# Possible Twente Open 2009/2010?



## trying-to-speedcube... (Jan 10, 2009)

There has been a bit of a discussion about it in my 1:56.00 5x5 solve thread, but I made a new thread. 

Willing competitors: Guus, Erik, Maarten, Rama, some kids from my school, and my brother. I hereby ask Ron to help me out here, because I have got no idea about how to organize a competition, and I know Ron has more experience with it. What do we need?


----------



## jcuber (Jan 10, 2009)

Is Twente a country?


----------



## guusrs (Jan 10, 2009)

BTW. The first Twente championships where held in september 1981 in V&D Enschede. 
Marc Waterman won the event in 36 seconds, Wouter Brouwer became second (38 seconds) and I became third (40 seconds).
Gus


----------



## guusrs (Jan 10, 2009)

jcuber said:


> Is Twente a country?


A small region in the east of the Netherlands. Marc Waterman, Daan Krammer (inventing Waterman extensions), Erik Akkerdijk, Maarten Smit and myself raised up over there. Anneke Treep, founder of the dutch cube club NKC (still existing!) also lives there. 
Gus


----------



## Erik (Jan 12, 2009)

Do you know I'm planning to organise it already? still waiting for reply from the UT twente people. If you want we can 'join forces' and get some things going now?
The plan was to organise it without the main help of 'already active' Dutch Organisers like Ron and Ton and organise our own competition without depending (too much) on Ron and Ton and at the same time try to realise some new ideas Arnaud and me have about competitions and systems during a competition.


----------



## guusrs (Jan 12, 2009)

Erik said:


> Do you know I'm planning to organise it already? still waiting for reply from the UT twente people. If you want we can 'join forces' and get some things going now?
> The plan was to organise it without the main help of 'already active' Dutch Organisers like Ron and Ton and organise our own competition without depending (too much) on Ron and Ton and at the same time try to realise some new ideas Arnaud and me have about competitions and systems during a competition.



Hi Erik,

Maybe I can help a little. It depends on the date! You already got some? 

Gus


----------



## Erik (Jan 12, 2009)

The date will depend a bit on wether we not already have a venue. Once we have a good venue we can start working out a lot of things a bit further.
Together with Arnaud we already roughly discussed (and decided on some) things like:
material, electronic material, events, systems, prizes, food, places to sleep.


----------



## guusrs (Jan 12, 2009)

Erik said:


> The date will depend a bit on wether we not already have a venue. Once we have a good venue we can start working out a lot of things a bit further.
> Together with Arnaud we already roughly discussed (and decided on some) things like:
> material, electronic material, events, systems, prizes, food, places to sleep.

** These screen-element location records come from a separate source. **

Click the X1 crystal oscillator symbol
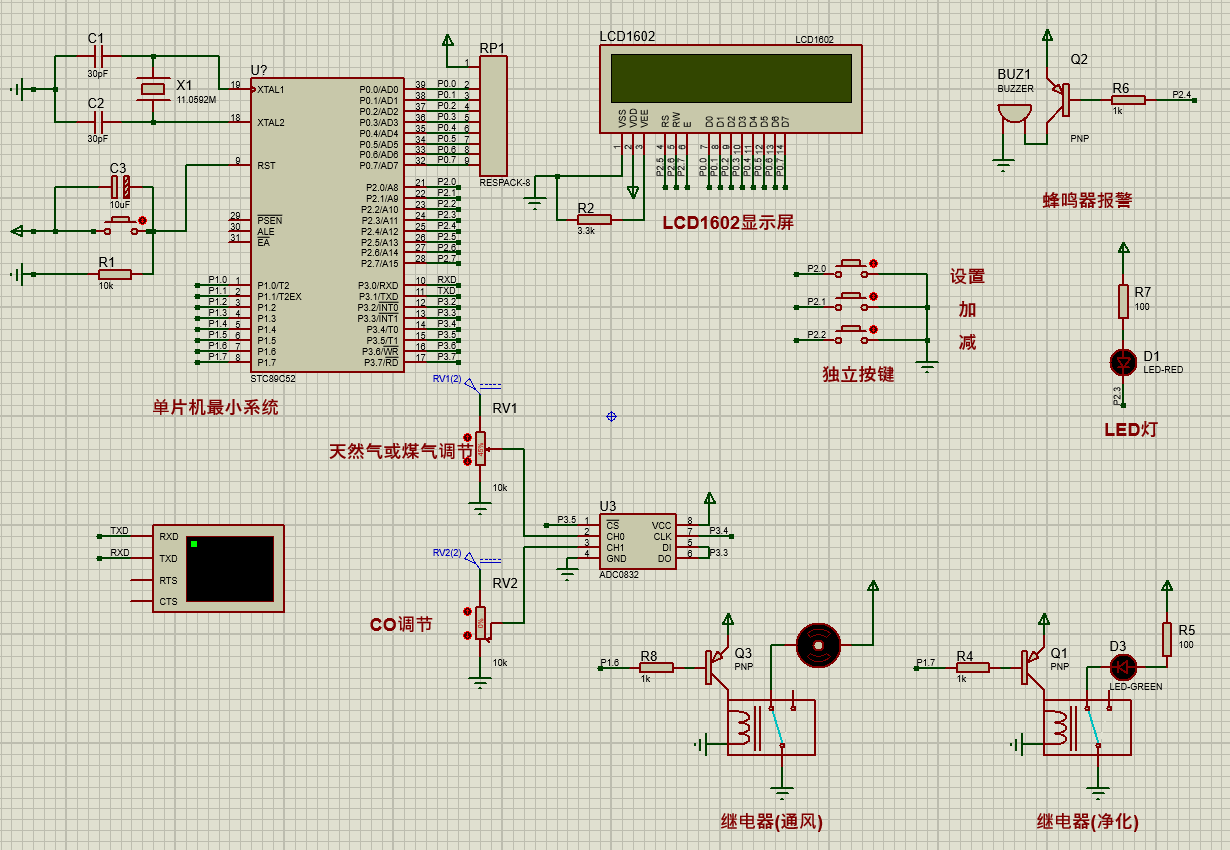Screen dimensions: 1230x850 tap(152, 90)
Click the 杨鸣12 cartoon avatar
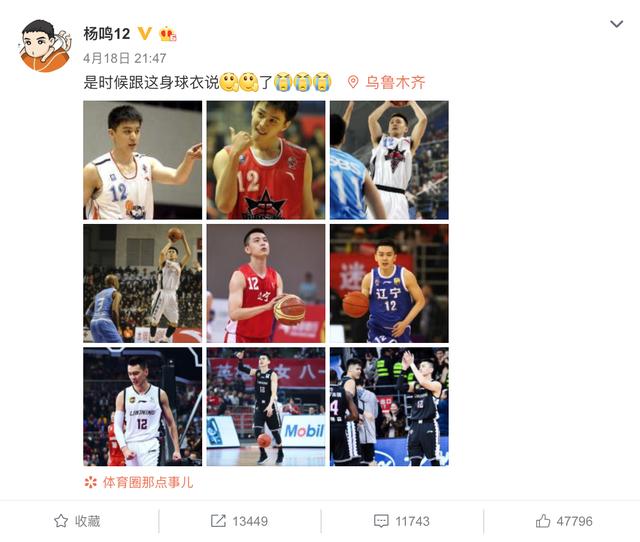The height and width of the screenshot is (542, 640). point(44,46)
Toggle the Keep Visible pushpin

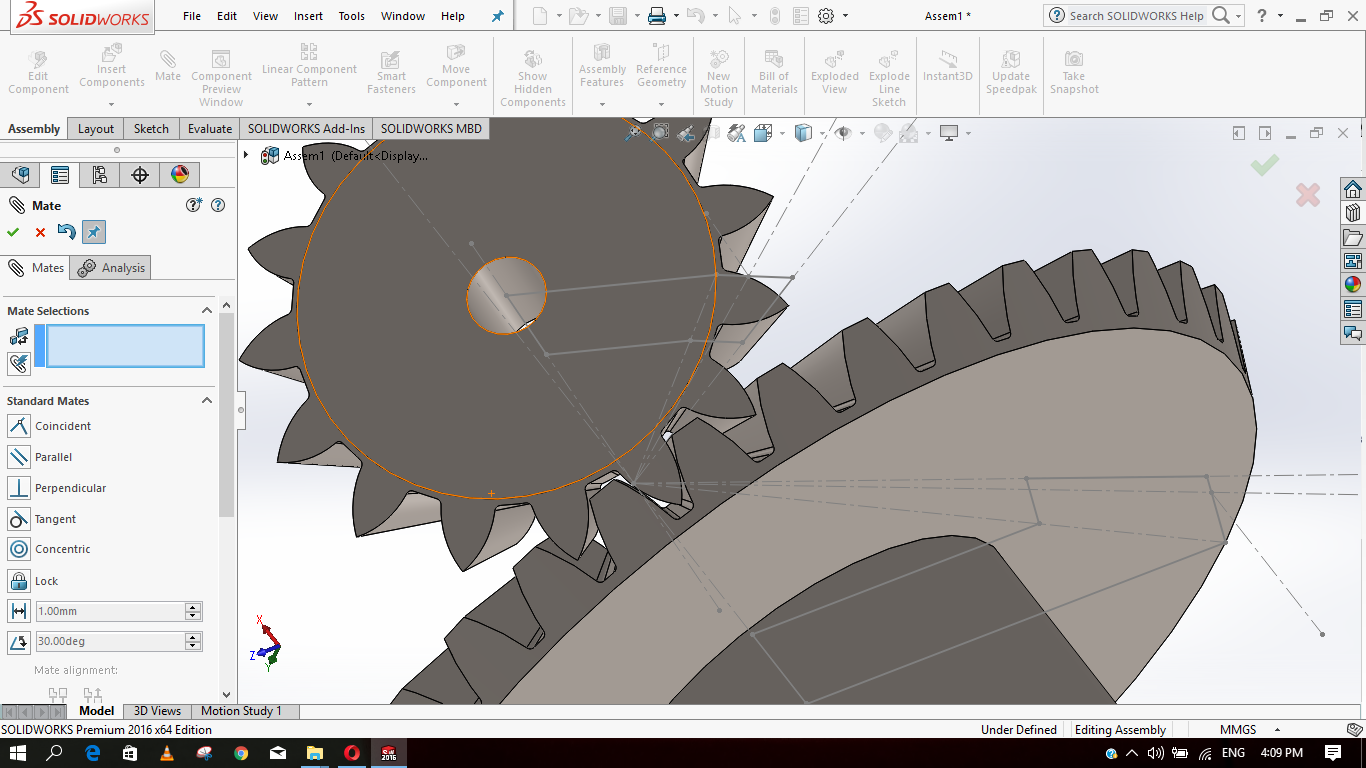(93, 232)
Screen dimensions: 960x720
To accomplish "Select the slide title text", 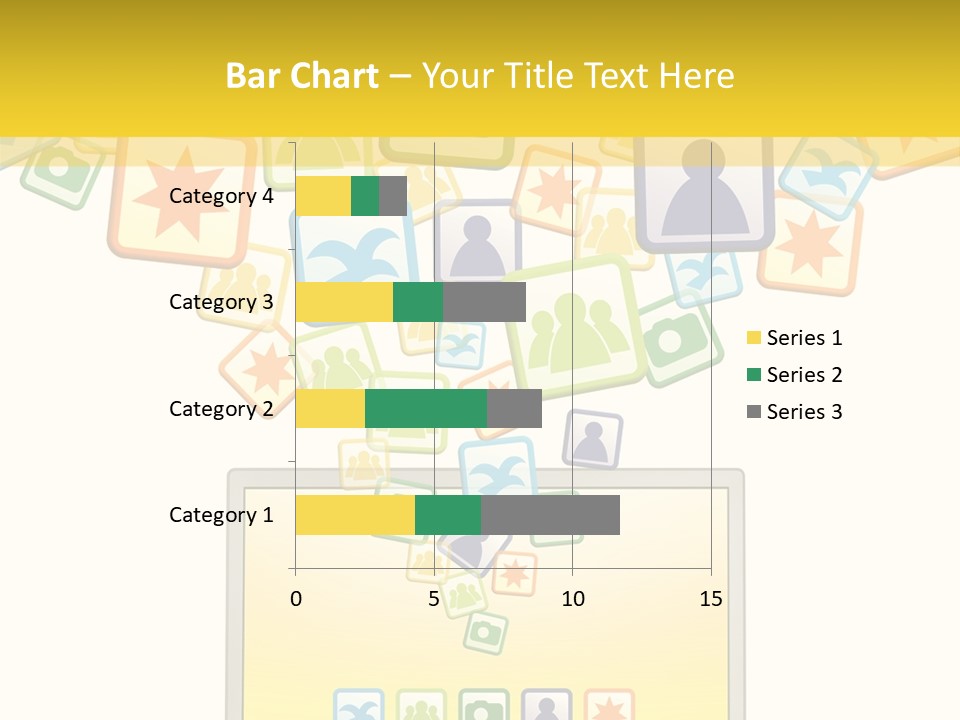I will point(480,76).
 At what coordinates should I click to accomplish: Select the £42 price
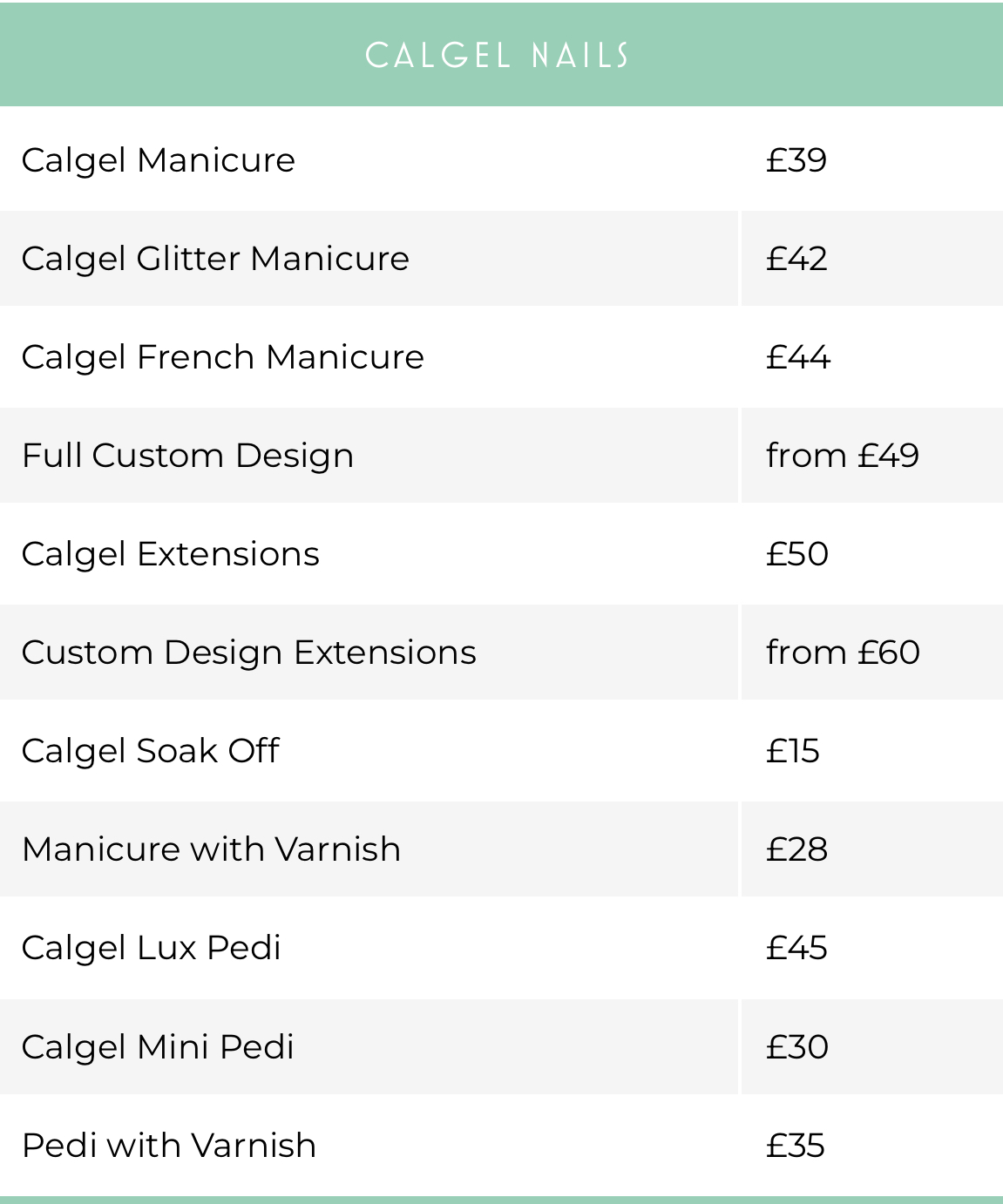pyautogui.click(x=796, y=258)
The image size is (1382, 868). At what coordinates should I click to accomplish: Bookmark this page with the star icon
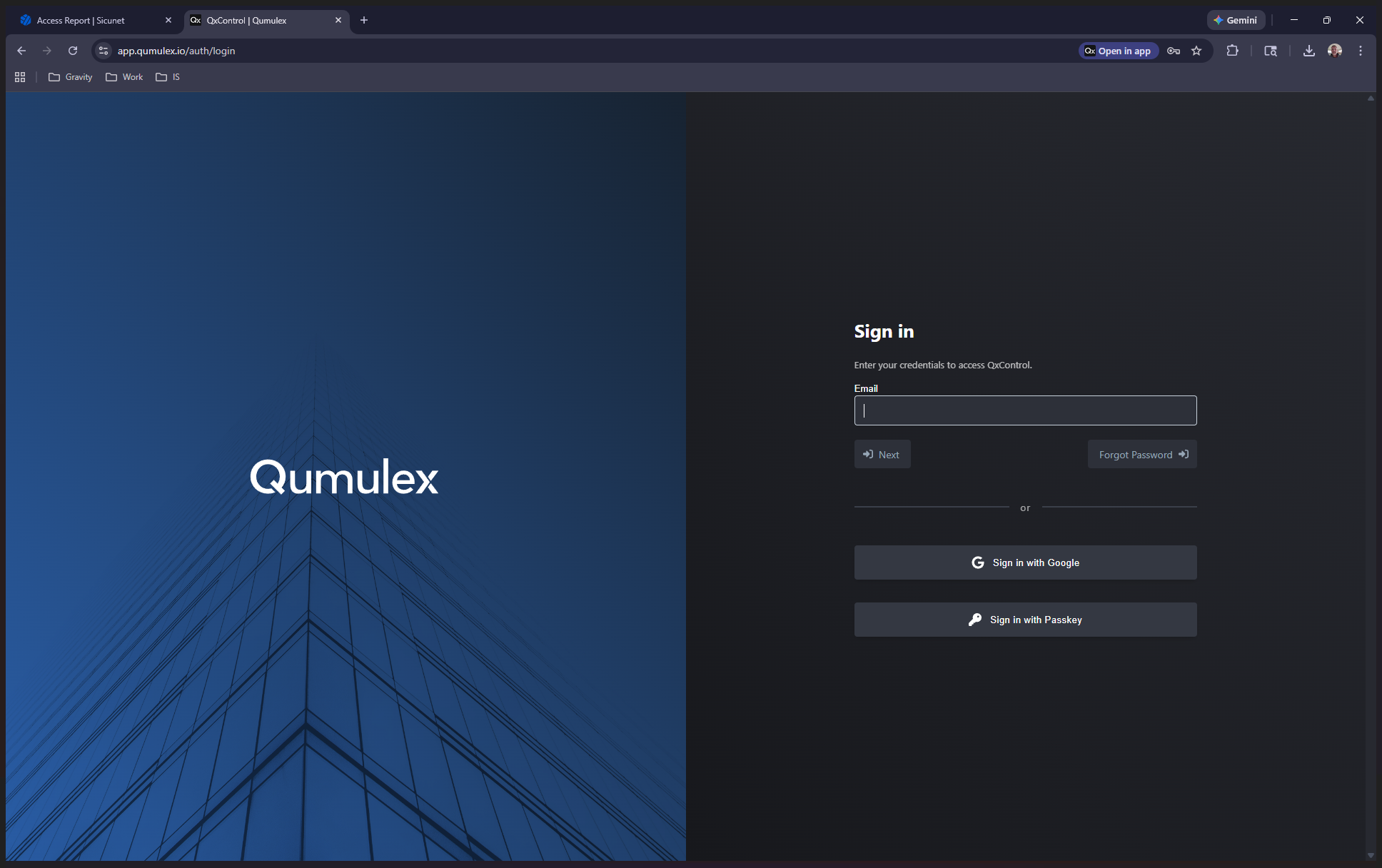[x=1197, y=51]
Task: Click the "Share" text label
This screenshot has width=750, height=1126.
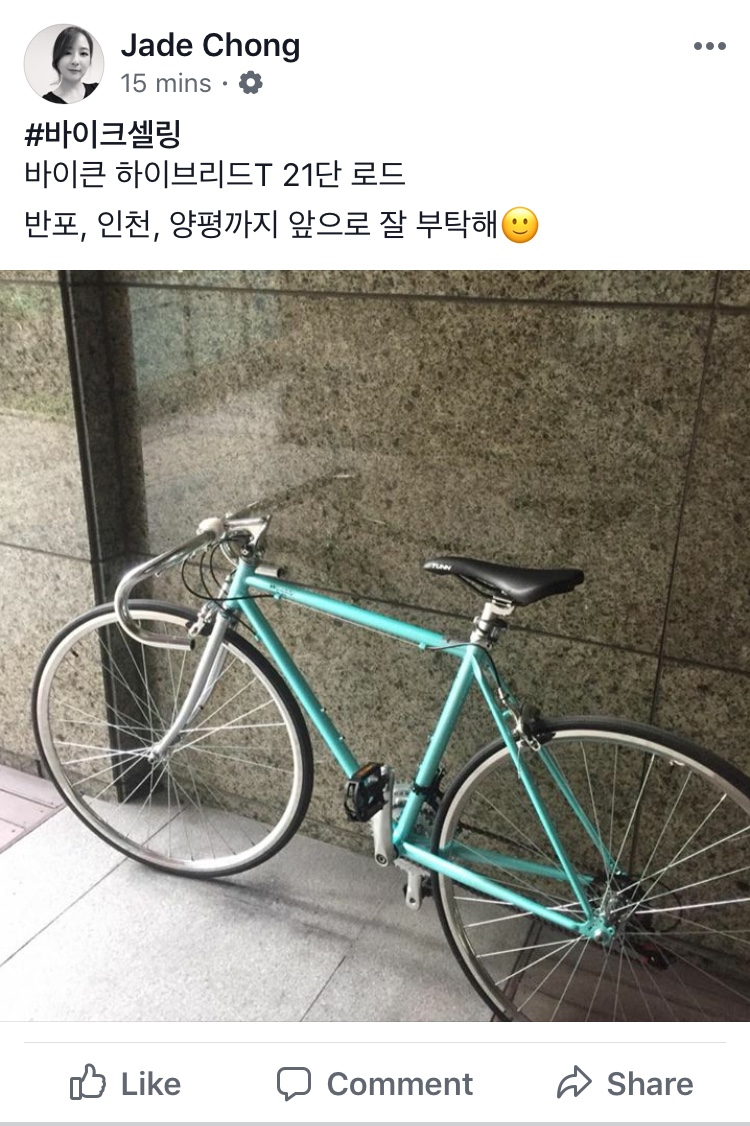Action: tap(649, 1084)
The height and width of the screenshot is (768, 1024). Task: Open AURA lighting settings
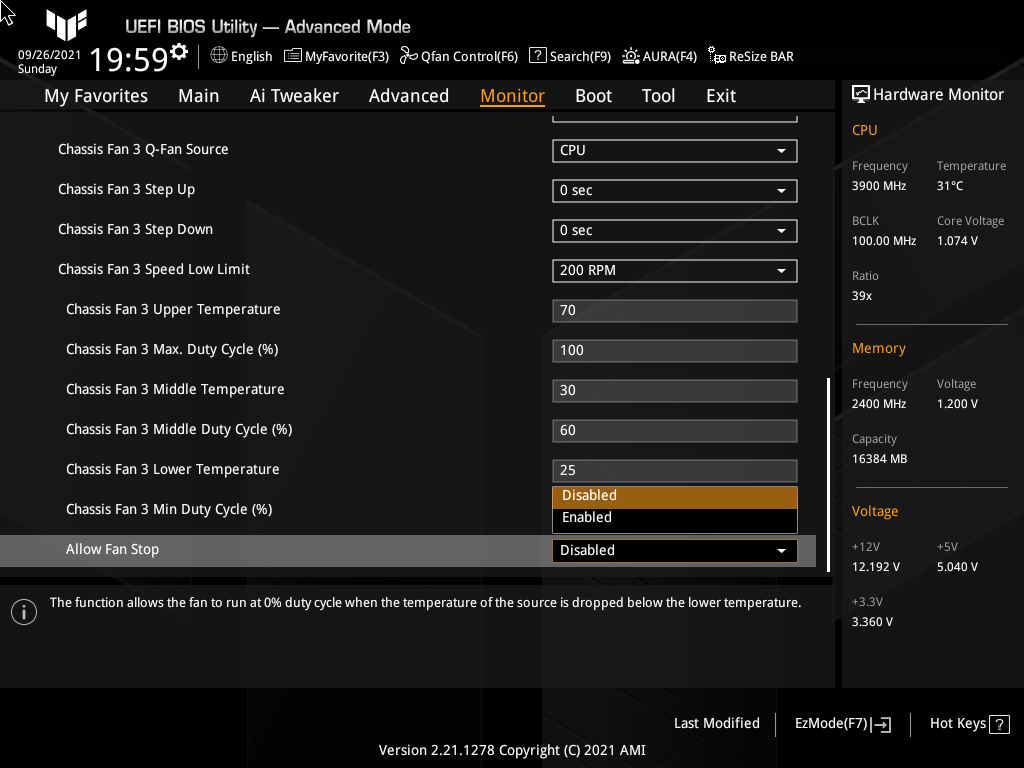pos(660,56)
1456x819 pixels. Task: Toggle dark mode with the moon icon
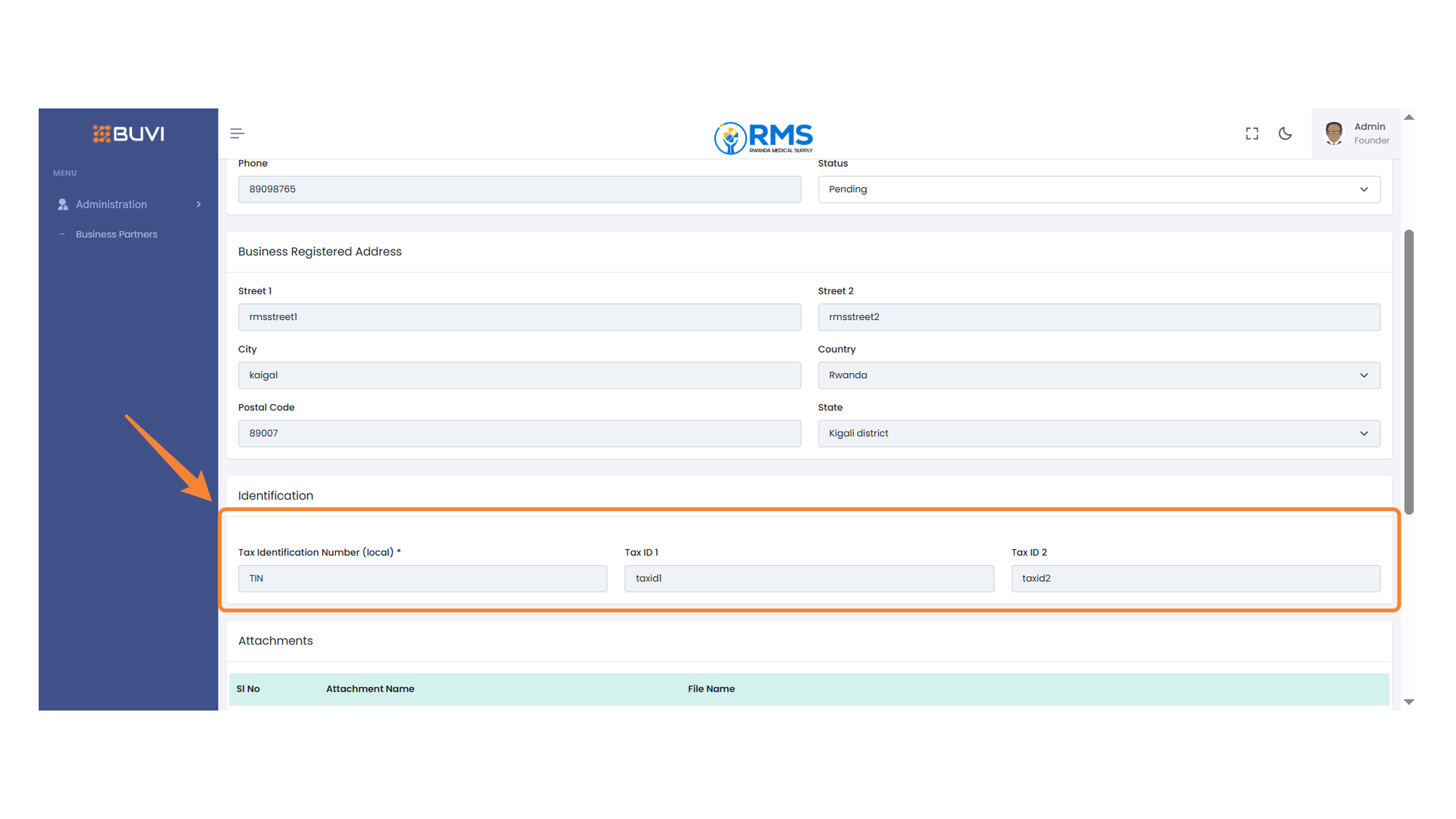(x=1285, y=133)
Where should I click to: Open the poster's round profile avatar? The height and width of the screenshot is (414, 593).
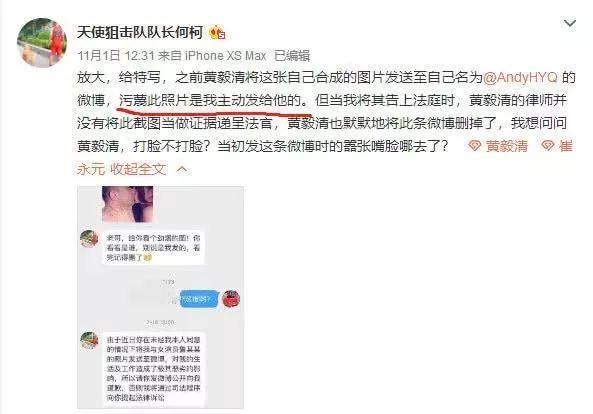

In mid 80's we once had a NKC cubeday in "De Bastille". I think the building is still there


----------



## trying-to-speedcube... (Jan 13, 2009)

Well, if Erik was already trying to accomplish something with UT, then I think we could just have the competition in one of the UT buildings, it's easy to get there (Drienerloo), places to sleep: uuh... Erik knows more about Enschede than I do... I suppose we could find a youth hostel or something like that, food: I think the UT has a cantine...

I don't know how big you all want it to be (one day, a weekend etc.) but for events:
3x3
4x4
5x5
6x6
7x7
2x2
3x3OH
3x3BLD
3x3FM
(megaminx)
(pyraminx)
(square-1)
(magic)
(master magic)
(clock)
(4x4BLD)
(5x5BLD)

prizes: certificate for top-3 and a shirt for the winner or something like that?

equipment like timers... I don't know...


----------



## Erik (Jan 13, 2009)

we already discussed stuff like that with Arnaud.
Tonight I'll have to sent one of the people a plan of the competition which arnaud and me already roughly made. The contact person will have a meeting with the guy from the 'department' that will offer the venue and then decide if they want to speak to us.


----------



## AvGalen (Jan 13, 2009)

I just send Erik the plan


----------



## coolmission (Jan 14, 2009)

If you do organize the event, you can count me in unless I have exams or a big emergency. It shouldn't be too far from the German border, right? I love competitions <250 km away


----------



## trying-to-speedcube... (Jan 14, 2009)

Well, if we indeed organize the competition, it will be no more than 10 km from the German border, but google maps says 370 KM from luxemburg.


----------



## coolmission (Jan 14, 2009)

Hehe no problem  I'll most likely be in Aachen  So it's not far after all. About 200 km then only


----------



## AvGalen (Jan 14, 2009)

coolmission said:


> Hehe no problem  I'll most likely be in Aachen  So it's not far after all. About 200 km then only



Only if you drive directly from Aachen to Enschede. If you drive from Sebastien (Aachen) to Lars, Arnaud and then Enschede it is a little further


----------



## guusrs (Jan 14, 2009)

Guys,

I prefer 2-day competition, not mid-summer so may, early june, late september or october will be fine with me.
sat 11.00- 18.00, sunday 10.00 - 17.00 or something like that.
Gives possibilities to several side events (teamsolving, feet, teeth, chess-clock-fmc-duel etc) get introduced in Enschede's nightlife. In the past there've been a UT youth hostel. Is it still there?

Just some ideas.....

Gus


----------



## coolmission (Jan 15, 2009)

AvGalen said:


> coolmission said:
> 
> 
> > Hehe no problem  I'll most likely be in Aachen  So it's not far after all. About 200 km then only
> ...



And I would do that because...?


----------



## AvGalen (Jan 15, 2009)

coolmission said:


> AvGalen said:
> 
> 
> > coolmission said:
> ...



...you can?

or because Lars couldn't catch a train back home anymore so we had to drive him back home from Sebastiens place, then drop of Hakan and then Erik had to stay at my place before he got back to Enschede the next day (he actually went to school first)

Gus: The original plans were for end of februari but I think that will change. It all depends on when/if Erik can get the venue


----------



## coolmission (Jan 15, 2009)

Where exactly does Lars live exactly? Was it a long drive?


----------